**Stated goal:** Update the entries below by changing every "Instruction" to "Command" and leaving everything else as it is.

[Source records]
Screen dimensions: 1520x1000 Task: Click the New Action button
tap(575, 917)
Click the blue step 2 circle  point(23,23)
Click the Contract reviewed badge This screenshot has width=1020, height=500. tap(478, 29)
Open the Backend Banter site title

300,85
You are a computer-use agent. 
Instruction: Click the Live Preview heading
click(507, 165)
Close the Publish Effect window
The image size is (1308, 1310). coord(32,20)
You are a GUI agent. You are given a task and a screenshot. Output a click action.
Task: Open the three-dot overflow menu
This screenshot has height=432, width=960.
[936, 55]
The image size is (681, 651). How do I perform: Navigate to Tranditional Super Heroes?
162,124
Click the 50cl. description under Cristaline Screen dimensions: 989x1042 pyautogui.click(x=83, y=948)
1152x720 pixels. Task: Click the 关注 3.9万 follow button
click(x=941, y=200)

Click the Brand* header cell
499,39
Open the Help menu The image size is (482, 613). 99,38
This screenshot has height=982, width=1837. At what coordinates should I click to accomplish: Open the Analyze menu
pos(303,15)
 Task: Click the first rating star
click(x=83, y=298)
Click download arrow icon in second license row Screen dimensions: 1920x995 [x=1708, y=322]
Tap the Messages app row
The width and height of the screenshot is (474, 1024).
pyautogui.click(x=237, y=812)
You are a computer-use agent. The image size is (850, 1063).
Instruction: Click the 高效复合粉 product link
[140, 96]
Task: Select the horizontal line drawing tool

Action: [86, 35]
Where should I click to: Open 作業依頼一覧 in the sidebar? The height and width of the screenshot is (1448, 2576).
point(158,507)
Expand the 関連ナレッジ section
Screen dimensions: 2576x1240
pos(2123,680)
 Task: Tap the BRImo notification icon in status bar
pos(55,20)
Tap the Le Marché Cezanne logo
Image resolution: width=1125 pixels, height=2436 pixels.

**Full answer:**
Screen dimensions: 1520x1000 Task: Click the New Action button
tap(575, 917)
Click the blue step 2 circle  point(23,23)
Click the Contract reviewed badge This screenshot has width=1020, height=500. tap(478, 29)
Open the Backend Banter site title

300,85
You are a computer-use agent. 
Command: Click the Live Preview heading
click(507, 165)
Close the Publish Effect window
The image size is (1308, 1310). coord(32,20)
You are a GUI agent. You are given a task and a screenshot. Output a click action.
Task: Open the three-dot overflow menu
This screenshot has height=432, width=960.
[936, 55]
The image size is (681, 651). How do I perform: Navigate to Tranditional Super Heroes?
162,124
Click the 50cl. description under Cristaline Screen dimensions: 989x1042 pyautogui.click(x=83, y=948)
1152x720 pixels. Task: Click the 关注 3.9万 follow button
click(x=941, y=200)

Click the Brand* header cell
499,39
Open the Help menu The image size is (482, 613). 99,38
This screenshot has height=982, width=1837. At what coordinates should I click to accomplish: Open the Analyze menu
pos(303,15)
 Task: Click the first rating star
click(x=83, y=298)
Click download arrow icon in second license row Screen dimensions: 1920x995 [x=1708, y=322]
Tap the Messages app row
The width and height of the screenshot is (474, 1024).
pyautogui.click(x=237, y=812)
You are a computer-use agent. The image size is (850, 1063).
Command: Click the 高效复合粉 product link
[140, 96]
Task: Select the horizontal line drawing tool

Action: [86, 35]
Where should I click to: Open 作業依頼一覧 in the sidebar? The height and width of the screenshot is (1448, 2576).
point(158,507)
Expand the 関連ナレッジ section
Screen dimensions: 2576x1240
pos(2123,680)
 Task: Tap the BRImo notification icon in status bar
pos(55,20)
Tap the Le Marché Cezanne logo
Image resolution: width=1125 pixels, height=2436 pixels.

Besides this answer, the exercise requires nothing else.